“Reclaim cyberspace not as a utopia, but as a space for skepticism, growth, and entanglement.”

– Mindy Seu, « Cyberfeminism Index »

des Dieux, et des Monstres [of Gods, of Monsters] is a 3D-rendered collage conceived by Montréal-based artist Mara Eagle. This sprawling mural portrays a seascape featuring a lively cast of semi-divine humanoids and monsters leisurely floating in an oceanic reverie. Eagle sourced her imagery from Renaissance and Romantic paintings, Greek mythology, popular culture, and her own repertoire of characters from previous works. She employs the language of gaming and animation to create a buoyant fantasy exploring the liberatory potential of cyberspace and her interests in art history, science, and technology. With its pastel-hued skies reminiscent of J.M.W. Turner paintings, winged putti, gleeful dolphins, baroque excesses, and dramatic protagonists, the scene is wholly exuberant.
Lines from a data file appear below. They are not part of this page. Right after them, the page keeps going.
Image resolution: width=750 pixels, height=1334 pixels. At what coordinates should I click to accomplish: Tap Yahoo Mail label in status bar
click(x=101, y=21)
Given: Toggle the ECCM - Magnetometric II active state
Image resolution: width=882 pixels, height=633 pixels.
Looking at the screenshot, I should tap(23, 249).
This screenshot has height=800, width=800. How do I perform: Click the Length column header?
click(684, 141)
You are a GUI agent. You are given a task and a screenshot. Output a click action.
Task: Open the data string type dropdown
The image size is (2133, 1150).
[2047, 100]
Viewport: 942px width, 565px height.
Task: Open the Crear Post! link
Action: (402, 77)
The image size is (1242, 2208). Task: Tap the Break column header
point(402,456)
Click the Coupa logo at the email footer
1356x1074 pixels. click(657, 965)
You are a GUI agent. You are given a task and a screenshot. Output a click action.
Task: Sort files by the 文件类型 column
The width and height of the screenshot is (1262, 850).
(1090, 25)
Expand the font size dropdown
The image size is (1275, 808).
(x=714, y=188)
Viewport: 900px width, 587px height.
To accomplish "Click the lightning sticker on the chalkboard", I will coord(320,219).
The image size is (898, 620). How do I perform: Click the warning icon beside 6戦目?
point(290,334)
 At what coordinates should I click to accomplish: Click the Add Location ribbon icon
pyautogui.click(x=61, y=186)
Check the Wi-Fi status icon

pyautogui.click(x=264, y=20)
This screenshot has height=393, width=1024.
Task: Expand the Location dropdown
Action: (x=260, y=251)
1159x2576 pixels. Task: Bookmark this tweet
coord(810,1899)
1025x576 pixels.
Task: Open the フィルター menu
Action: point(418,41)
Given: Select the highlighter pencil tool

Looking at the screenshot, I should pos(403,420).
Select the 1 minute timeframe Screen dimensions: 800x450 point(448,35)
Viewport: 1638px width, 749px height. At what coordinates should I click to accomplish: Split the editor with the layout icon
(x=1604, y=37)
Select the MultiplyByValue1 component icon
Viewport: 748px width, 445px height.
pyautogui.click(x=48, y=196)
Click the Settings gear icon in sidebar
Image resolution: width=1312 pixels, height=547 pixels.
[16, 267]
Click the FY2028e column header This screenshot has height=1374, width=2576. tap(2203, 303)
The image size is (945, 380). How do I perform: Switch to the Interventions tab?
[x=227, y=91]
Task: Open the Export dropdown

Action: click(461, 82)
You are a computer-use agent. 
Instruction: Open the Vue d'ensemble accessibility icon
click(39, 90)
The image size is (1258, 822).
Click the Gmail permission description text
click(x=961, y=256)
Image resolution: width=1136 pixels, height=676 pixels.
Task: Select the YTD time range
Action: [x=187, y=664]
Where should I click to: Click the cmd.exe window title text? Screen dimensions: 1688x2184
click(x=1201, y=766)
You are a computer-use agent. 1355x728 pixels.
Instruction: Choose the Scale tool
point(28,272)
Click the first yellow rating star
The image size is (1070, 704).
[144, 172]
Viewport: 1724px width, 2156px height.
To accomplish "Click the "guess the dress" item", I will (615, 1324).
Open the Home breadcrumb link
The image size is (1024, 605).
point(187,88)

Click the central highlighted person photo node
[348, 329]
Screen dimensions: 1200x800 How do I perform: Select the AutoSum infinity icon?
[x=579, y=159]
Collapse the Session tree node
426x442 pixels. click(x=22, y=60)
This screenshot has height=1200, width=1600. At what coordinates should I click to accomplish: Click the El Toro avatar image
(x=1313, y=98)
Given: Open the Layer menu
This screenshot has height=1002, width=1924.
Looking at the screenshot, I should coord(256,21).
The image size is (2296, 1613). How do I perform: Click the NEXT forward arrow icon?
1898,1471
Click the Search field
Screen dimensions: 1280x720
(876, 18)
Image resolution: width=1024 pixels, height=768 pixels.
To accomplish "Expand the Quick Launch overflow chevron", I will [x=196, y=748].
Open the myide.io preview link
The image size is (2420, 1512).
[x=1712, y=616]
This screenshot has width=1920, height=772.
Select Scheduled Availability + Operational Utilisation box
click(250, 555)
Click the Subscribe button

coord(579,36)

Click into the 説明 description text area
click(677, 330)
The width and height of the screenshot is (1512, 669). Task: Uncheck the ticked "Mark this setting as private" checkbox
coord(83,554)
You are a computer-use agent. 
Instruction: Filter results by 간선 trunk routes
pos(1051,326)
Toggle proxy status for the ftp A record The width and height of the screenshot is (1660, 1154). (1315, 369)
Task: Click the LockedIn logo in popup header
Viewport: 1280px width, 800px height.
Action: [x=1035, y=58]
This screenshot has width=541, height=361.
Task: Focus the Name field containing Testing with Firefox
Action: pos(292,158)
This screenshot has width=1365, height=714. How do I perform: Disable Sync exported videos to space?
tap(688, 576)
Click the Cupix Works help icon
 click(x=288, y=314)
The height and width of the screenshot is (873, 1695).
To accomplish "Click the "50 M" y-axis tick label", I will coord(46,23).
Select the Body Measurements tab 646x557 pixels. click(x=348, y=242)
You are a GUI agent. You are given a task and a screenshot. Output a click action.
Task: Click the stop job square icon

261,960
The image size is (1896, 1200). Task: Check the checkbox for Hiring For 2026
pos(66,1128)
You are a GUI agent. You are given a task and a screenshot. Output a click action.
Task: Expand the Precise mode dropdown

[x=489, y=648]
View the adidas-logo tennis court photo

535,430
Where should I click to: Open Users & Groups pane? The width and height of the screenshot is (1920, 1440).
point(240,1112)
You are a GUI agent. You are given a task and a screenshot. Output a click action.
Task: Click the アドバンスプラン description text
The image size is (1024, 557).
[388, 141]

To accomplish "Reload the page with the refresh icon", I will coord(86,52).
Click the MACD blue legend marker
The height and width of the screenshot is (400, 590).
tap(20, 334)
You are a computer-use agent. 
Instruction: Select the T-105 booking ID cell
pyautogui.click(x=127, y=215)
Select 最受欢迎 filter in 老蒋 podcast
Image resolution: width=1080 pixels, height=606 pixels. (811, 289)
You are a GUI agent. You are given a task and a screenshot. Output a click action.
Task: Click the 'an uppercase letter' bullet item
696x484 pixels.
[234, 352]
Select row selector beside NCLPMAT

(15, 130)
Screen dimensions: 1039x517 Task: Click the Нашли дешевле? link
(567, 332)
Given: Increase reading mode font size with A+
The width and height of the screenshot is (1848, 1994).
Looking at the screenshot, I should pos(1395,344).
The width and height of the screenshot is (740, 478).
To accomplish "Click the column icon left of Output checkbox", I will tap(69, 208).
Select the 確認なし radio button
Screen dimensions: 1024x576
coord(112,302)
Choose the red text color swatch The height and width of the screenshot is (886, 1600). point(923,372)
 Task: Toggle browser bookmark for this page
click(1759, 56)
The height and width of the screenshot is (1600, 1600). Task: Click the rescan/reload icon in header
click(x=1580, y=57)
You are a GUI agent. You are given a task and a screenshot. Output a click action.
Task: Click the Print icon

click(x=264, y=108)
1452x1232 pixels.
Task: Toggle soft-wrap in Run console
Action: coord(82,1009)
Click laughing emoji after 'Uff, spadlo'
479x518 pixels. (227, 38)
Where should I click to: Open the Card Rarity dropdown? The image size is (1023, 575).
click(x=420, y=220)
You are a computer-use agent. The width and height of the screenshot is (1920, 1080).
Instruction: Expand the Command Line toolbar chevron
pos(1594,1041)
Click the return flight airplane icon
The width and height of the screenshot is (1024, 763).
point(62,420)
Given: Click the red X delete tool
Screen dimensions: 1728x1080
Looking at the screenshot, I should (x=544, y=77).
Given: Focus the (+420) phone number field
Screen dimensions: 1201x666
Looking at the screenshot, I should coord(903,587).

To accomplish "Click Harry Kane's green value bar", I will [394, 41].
Beyond its celebratory tone, a reference to Théodore Géricault’s famed Raft of the Medusa suggests an allegorical narrative in the aftermath of a shipwreck, playing on our age of environmental anxieties. Interestingly, Géricault painted his monumental work in 1818, following the year-long global chill triggered by the 1815 eruption of Mount Tambora in Indonesia – the most powerful eruption ever recorded – which caused reverberations across the globe. The existential threat in Eagle’s own depiction is felt in the ruins and palm trees poking out of the horizon and the memento mori peppered throughout the tableau, including an hourglass, butterflies, bubbles, a snail, and the Shakespearean figure of Ophelia.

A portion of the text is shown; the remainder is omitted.